WORK ITEM> From the records below, copy out each line that has the word "computer".

Collected data entries>
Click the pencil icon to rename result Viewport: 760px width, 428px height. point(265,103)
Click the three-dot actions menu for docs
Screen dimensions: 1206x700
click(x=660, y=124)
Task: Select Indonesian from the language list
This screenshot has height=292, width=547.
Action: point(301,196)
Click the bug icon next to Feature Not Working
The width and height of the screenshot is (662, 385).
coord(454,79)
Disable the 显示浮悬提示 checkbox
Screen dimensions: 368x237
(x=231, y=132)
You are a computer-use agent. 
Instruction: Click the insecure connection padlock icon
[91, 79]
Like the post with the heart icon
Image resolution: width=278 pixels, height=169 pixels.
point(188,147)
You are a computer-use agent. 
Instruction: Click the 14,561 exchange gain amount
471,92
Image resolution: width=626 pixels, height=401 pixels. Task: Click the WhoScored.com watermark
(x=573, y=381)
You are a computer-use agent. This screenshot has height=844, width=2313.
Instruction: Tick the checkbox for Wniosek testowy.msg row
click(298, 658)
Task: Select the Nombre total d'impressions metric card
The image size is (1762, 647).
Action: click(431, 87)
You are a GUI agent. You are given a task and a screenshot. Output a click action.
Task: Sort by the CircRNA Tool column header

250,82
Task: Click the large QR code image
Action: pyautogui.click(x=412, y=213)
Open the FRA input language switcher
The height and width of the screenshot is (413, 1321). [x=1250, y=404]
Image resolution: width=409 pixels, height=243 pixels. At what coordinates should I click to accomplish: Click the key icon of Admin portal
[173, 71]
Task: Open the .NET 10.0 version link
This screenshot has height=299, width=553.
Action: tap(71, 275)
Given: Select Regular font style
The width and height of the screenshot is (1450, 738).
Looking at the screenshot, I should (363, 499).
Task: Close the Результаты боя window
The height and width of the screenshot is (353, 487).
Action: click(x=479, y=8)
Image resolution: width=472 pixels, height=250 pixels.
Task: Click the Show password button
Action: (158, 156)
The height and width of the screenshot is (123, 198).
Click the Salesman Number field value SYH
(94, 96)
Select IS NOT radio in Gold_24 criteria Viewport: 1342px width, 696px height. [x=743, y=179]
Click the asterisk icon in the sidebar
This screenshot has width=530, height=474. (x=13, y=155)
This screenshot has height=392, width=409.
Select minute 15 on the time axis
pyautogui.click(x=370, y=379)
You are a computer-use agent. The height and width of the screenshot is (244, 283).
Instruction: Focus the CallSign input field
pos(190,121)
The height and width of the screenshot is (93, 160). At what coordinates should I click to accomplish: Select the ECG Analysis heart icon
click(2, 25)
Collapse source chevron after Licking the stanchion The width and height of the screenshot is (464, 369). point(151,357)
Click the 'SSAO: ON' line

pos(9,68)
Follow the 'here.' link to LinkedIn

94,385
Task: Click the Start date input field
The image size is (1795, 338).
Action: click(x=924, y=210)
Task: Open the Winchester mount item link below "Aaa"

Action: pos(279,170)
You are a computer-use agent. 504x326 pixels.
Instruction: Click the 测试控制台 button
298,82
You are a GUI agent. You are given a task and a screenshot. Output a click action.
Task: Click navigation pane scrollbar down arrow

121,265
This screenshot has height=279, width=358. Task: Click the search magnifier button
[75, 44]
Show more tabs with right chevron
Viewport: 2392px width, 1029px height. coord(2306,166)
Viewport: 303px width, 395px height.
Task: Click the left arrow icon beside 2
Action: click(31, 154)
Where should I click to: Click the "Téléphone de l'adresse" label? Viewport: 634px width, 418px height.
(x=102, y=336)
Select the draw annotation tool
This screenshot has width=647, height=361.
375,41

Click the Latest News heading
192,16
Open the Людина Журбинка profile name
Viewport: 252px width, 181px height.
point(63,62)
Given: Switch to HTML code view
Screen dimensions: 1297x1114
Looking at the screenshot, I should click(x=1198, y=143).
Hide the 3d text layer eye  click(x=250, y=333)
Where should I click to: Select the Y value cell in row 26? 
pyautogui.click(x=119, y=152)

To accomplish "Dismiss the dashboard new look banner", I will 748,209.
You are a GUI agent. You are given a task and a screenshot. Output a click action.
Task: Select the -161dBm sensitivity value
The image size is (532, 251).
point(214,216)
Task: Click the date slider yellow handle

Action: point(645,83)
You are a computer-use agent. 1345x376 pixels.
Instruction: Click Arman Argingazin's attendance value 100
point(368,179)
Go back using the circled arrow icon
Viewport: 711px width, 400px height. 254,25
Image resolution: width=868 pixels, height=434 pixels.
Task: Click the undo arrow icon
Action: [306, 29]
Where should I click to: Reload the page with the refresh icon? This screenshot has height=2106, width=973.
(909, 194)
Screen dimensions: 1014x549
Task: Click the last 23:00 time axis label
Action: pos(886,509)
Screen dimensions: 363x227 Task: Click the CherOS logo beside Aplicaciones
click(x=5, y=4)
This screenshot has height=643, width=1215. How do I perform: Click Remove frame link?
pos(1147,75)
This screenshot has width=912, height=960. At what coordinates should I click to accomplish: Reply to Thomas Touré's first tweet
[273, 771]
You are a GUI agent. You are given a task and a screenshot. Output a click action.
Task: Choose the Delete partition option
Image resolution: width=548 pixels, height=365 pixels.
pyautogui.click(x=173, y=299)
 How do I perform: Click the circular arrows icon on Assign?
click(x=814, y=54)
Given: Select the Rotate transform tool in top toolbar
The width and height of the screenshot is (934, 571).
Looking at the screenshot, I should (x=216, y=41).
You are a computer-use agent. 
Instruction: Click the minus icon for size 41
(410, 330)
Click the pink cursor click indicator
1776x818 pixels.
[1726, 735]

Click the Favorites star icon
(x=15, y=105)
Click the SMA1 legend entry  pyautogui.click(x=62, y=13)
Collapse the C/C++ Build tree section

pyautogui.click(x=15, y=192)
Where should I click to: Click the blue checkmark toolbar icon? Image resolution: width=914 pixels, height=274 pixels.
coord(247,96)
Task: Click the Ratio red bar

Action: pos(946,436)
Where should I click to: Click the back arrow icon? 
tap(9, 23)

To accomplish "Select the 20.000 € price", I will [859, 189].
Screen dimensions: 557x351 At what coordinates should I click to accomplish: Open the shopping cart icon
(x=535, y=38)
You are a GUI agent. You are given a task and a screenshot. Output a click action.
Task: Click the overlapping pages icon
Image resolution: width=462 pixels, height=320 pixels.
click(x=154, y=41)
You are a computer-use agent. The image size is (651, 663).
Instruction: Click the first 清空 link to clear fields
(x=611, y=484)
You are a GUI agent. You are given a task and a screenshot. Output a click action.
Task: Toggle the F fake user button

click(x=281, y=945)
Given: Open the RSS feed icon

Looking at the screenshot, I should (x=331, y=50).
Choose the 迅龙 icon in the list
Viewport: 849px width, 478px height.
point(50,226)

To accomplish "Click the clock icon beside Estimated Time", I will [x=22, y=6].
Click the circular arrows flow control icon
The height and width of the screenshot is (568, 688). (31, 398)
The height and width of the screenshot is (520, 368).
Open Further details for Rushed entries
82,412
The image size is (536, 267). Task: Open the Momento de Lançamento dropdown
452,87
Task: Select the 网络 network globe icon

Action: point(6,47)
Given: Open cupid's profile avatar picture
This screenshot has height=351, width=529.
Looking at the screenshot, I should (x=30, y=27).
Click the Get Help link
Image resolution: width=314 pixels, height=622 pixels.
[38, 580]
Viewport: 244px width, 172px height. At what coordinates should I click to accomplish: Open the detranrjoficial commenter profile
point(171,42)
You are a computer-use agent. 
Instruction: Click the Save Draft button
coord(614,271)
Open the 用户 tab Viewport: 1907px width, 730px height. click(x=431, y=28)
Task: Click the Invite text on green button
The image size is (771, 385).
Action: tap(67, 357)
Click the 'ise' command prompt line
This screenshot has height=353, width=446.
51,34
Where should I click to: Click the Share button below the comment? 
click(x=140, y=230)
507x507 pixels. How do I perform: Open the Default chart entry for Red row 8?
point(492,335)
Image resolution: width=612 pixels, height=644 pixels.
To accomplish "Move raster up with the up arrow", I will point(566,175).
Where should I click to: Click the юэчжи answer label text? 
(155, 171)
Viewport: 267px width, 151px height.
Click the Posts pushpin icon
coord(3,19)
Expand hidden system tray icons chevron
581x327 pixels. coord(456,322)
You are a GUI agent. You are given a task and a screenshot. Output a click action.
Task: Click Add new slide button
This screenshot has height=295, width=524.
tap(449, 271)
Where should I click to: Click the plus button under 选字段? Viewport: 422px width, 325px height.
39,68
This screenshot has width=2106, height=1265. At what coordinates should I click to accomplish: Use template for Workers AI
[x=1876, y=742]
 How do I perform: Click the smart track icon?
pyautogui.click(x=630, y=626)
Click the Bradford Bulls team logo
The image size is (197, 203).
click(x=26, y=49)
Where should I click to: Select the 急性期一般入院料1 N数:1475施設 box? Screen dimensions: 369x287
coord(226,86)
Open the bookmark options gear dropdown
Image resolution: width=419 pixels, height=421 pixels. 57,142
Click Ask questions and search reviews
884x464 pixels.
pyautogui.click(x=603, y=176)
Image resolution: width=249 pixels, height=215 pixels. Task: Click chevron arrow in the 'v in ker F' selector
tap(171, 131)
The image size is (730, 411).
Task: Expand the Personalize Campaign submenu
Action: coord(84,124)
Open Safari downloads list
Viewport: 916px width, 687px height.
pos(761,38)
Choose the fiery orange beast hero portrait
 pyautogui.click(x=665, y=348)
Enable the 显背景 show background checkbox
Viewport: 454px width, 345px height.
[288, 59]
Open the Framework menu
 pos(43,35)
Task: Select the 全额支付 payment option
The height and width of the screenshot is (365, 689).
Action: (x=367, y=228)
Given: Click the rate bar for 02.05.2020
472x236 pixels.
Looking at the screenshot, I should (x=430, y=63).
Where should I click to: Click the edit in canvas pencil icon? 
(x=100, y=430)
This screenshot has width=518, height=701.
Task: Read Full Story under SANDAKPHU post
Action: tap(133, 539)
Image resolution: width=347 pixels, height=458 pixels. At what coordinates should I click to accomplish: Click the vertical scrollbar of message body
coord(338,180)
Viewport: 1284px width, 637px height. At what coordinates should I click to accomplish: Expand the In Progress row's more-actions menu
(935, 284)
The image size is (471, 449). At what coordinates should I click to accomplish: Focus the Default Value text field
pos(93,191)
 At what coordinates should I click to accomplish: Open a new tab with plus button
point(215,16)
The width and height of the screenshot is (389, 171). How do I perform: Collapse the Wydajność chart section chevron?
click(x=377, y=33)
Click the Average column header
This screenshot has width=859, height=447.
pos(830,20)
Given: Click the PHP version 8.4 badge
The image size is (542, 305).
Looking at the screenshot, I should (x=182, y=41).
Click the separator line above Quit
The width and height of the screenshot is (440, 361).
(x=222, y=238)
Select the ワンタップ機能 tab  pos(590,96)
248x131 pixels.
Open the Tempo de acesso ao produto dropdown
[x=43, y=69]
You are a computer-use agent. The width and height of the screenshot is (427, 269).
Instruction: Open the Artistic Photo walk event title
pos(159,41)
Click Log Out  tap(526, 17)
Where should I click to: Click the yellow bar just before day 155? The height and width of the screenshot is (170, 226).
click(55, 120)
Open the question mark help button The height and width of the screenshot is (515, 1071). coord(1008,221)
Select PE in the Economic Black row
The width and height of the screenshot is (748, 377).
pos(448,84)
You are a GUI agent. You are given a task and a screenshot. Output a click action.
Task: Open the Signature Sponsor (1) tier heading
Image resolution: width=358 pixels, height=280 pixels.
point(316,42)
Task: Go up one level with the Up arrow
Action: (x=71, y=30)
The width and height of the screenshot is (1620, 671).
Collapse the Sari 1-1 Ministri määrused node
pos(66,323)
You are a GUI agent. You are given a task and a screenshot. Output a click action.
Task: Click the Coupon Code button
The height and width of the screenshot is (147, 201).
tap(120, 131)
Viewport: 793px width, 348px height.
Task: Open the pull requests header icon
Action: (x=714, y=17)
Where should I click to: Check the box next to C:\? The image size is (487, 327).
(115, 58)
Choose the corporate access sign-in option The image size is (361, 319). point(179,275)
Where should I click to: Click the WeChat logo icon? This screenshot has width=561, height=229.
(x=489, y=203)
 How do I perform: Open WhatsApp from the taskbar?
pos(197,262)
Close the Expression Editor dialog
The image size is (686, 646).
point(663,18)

YOUR RESPONSE>
You are a computer-use agent. 
You are a computer-use agent. 
You are a computer-use agent. This screenshot has height=844, width=2313.
You are a computer-use agent. The height and width of the screenshot is (244, 283).
You are a computer-use agent. 504x326 pixels.
You are a computer-use agent. 1345x376 pixels.
You are a computer-use agent. 
You are a computer-use agent. The image size is (651, 663).
You are a computer-use agent. 
You are a computer-use agent. The width and height of the screenshot is (427, 269).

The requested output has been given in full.